▶ [Stored records]:
Content starts

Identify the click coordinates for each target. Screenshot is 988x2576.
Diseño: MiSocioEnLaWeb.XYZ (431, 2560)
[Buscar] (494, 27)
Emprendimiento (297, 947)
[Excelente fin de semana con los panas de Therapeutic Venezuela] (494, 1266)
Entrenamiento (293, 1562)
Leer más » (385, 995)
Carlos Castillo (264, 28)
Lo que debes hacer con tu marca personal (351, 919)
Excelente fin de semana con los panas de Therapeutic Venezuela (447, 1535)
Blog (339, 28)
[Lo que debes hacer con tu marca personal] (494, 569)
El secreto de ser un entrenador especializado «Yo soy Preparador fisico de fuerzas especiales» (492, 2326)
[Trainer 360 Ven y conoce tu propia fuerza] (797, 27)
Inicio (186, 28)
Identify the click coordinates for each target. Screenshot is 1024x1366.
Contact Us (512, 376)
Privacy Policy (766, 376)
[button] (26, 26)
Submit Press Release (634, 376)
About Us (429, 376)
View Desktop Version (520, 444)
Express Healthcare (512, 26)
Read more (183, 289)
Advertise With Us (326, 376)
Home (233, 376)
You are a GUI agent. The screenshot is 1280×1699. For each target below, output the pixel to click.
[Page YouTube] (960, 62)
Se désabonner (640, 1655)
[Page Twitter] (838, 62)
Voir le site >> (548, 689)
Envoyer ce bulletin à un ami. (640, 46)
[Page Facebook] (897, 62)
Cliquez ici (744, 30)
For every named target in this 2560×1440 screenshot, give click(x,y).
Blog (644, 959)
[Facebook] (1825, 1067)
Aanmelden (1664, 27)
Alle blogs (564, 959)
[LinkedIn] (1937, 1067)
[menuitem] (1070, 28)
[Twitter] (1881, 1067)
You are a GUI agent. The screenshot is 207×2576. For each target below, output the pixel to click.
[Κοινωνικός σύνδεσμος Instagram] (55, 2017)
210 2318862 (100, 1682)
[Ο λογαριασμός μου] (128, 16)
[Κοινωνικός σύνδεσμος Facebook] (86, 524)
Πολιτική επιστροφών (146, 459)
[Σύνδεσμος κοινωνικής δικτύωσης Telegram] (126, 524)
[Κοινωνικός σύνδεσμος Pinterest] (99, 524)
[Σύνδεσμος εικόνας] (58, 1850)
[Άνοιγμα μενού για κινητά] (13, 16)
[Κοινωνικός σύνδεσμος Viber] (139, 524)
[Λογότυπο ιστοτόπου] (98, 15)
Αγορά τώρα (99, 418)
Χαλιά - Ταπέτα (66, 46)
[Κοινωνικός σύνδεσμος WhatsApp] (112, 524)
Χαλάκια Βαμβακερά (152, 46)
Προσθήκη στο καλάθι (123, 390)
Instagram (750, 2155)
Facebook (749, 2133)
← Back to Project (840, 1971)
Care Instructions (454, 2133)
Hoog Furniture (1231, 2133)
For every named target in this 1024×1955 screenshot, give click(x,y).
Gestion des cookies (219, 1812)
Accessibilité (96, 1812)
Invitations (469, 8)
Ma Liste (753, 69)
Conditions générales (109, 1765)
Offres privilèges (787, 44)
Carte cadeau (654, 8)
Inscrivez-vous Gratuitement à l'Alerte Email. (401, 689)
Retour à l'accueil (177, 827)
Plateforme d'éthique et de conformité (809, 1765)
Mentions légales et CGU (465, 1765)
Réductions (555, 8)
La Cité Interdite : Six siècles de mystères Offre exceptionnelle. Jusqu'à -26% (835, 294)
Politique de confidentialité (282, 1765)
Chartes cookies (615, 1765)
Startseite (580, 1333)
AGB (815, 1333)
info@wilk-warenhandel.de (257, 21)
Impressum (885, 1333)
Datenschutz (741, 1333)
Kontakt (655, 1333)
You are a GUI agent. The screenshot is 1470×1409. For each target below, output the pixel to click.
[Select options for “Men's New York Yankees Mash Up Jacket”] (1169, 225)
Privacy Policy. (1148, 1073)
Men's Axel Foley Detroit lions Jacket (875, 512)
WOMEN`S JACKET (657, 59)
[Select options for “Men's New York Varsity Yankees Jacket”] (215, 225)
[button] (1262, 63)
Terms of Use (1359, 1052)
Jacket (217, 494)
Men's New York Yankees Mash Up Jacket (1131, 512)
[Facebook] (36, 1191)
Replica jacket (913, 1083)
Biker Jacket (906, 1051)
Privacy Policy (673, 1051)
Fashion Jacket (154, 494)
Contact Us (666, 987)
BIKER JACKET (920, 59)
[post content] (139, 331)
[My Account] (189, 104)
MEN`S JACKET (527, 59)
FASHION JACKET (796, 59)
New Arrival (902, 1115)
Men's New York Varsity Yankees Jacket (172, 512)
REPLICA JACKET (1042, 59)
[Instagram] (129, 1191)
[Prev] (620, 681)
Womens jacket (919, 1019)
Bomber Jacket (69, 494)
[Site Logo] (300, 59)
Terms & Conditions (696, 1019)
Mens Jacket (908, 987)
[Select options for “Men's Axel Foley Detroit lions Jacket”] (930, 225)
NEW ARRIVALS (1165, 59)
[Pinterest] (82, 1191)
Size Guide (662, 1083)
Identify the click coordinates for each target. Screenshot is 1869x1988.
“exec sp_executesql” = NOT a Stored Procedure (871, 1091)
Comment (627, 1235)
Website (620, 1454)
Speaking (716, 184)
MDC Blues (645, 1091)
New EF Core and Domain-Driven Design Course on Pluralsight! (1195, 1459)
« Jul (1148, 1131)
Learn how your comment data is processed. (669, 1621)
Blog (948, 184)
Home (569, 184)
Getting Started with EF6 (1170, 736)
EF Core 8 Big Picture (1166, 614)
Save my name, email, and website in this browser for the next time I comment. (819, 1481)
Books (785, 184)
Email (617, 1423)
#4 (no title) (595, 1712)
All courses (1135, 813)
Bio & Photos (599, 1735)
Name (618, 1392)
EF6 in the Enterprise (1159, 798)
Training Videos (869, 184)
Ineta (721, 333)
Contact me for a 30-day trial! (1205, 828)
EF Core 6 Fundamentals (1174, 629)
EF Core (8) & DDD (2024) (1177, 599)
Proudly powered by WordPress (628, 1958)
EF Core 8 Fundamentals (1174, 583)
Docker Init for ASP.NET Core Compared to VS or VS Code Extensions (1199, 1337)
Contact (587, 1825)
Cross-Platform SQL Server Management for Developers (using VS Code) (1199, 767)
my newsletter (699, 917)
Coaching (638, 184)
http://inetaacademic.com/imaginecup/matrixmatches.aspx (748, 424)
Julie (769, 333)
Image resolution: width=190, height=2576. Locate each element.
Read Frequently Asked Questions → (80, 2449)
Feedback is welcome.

Content ends

▶ [WORK INSTRUCTIONS]:
Your task is to write out, exactly, the line that holds "Speaking (716, 184)" and every line after it until the records end.

▶ [EXPECTED ANSWER]:
Speaking (716, 184)
MDC Blues (645, 1091)
New EF Core and Domain-Driven Design Course on Pluralsight! (1195, 1459)
« Jul (1148, 1131)
Learn how your comment data is processed. (669, 1621)
Blog (948, 184)
Home (569, 184)
Getting Started with EF6 (1170, 736)
EF Core 8 Big Picture (1166, 614)
Save my name, email, and website in this browser for the next time I comment. (819, 1481)
Books (785, 184)
Email (617, 1423)
#4 (no title) (595, 1712)
All courses (1135, 813)
Bio & Photos (599, 1735)
Name (618, 1392)
EF6 in the Enterprise (1159, 798)
Training Videos (869, 184)
Ineta (721, 333)
Contact me for a 30-day trial! (1205, 828)
EF Core 6 Fundamentals (1174, 629)
EF Core (8) & DDD (2024) (1177, 599)
Proudly powered by WordPress (628, 1958)
EF Core 8 Fundamentals (1174, 583)
Docker Init for ASP.NET Core Compared to VS or VS Code Extensions (1199, 1337)
Contact (587, 1825)
Cross-Platform SQL Server Management for Developers (using VS Code) (1199, 767)
my newsletter (699, 917)
Coaching (638, 184)
http://inetaacademic.com/imaginecup/matrixmatches.aspx (748, 424)
Julie (769, 333)
Image resolution: width=190, height=2576. Locate each element.
Read Frequently Asked Questions → (80, 2449)
Feedback is welcome.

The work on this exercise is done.